License: Currently c42pdf inherits Aladdin Free Public License from PDFlib, it also has to be distributed with that license (enclosed document "copyright.txt" or http://www.cs.wisc.edu/~ghost/aladdin/doc/Public.html). Basically, you can distribute the program, and modify the source code, but commercial distribution, e.g. selling the program, is limited. Commercial *usage* of the program does not require any license, so do you do not have to worry about licenses at all if you do not redistribute. Although as of 1999, PDFlib was the most liberally distributed PDF C library, AFPL is more restrictive than other public licenses (GPL, Perl Artistic) - as of 2000 a GPLled PDF library has emerged in the Panda project but I have not found the time to recode. For the ideas and code alterations for c42pdf the author disclaims any copyright restrictions, so in case the underlying PDFlib shall at any time be submitted to a more free license (such e.g. GPL, Debian, GPLL, Perl Artistic) it is also distributable under that license by default. From my side, you are also explicitly welcome to recode this program under a more free license, if you do so without loss of functionality you may inherit its name and URL, feel free to contact me about this.

DISCLAIMER: No legal warranties are given for the usability of this software or any arising damages from its use.
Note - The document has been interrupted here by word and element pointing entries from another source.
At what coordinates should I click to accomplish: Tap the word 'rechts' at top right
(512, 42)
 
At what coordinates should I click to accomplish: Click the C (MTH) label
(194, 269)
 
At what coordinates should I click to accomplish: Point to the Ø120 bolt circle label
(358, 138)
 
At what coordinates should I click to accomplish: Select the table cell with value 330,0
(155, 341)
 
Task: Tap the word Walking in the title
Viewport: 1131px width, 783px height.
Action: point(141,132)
Especially, only part of TIFF specification has been used and tested, but I would like to hear if important parts for you are missing.
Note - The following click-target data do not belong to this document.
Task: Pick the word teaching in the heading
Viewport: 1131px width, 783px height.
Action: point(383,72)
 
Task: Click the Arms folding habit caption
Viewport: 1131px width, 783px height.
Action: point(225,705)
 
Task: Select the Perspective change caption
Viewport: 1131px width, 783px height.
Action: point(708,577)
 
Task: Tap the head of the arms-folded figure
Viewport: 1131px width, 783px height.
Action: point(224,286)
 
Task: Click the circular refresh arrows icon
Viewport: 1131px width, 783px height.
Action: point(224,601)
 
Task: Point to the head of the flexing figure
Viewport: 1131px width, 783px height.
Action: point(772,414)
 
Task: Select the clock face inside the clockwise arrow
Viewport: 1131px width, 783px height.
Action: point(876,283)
Contact: Further documentation, source code and problem reports or registration (optional), contact Holger Blasum via http://c42pdf.ffii.org, c42pdf ATT ffii DOTT org. I had no time to check all the options in combination with various formats (except than what I had in everyday usage), so bug reports (best: including TIFF images) or improvement for documentation are welcome !

History

On 22 July 2004 Joerg Wittner pointed to the bug that that c42pdf ignored 'A4' papersize option when given explicitly, now fixed.

On 12 Dec 2003 fixed too long strings in usage.c (thanks to path by Nelson H. F. Beebe) that do cause problems in some compilers. No change of compiled binaries, so no new version number and no need to upgrade.
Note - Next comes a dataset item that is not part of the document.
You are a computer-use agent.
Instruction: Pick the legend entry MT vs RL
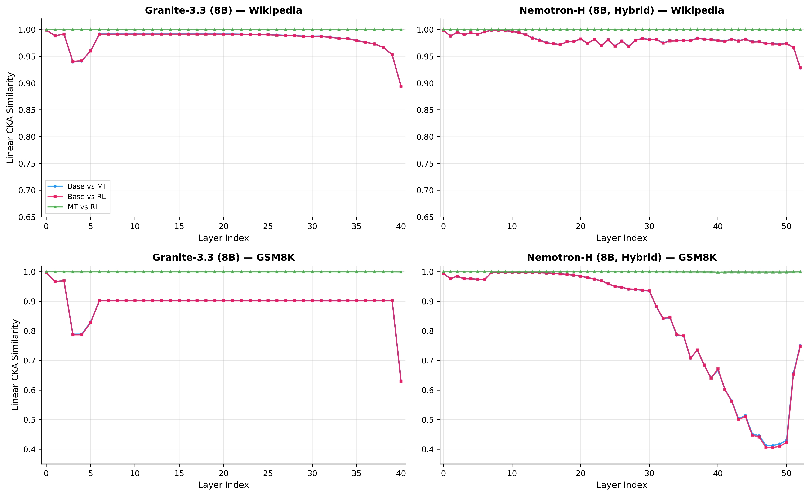coord(83,207)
Bug fix version 0.12 (23 Dec 2001, credits to Francis Bell) assures that default filenames are guessed following the last dot (not the first) and fixes a buffer overflow issue with filenames longer than 253 characters.

New version 0.11 (9 Nov 2001) addresses some bugs reported by Don Verhagen in nostretch, noflip, lockstretch options. These are only relevant if you want to use these options, no changes in core have been made. Addendum (2001-07-28): version 0.09 fixes some bugs (scaling, buffer overflows, rotating, photometric interpretation) in version 0.08. There is no urgent need to upgrade if you are happy with your working copy. If version 0.09 does not produce the desired output try using version 0.08 (and please do not hesitate to report bugs in 0.09).
Addendum (2000-06-10): c42pdf can be optimally used where you produce the scans yourself or you can be sure they all come from one source. For blind conversion of whole repositories legacy documents use with caution (see limitations).
Addendum (1999-05-27): convergent evolution is a common phenomenon for small niches :-). To pdfzone.com, a similar tiff2pdf had been submitted six days before c42pdf. As of today, I still claim c42pdf to be faster (due to less loading overhead for tinier binary?) and the source (library) is more open, but it would be unfair not to mention the competing fastio.com site for other options, file formats, OS etc.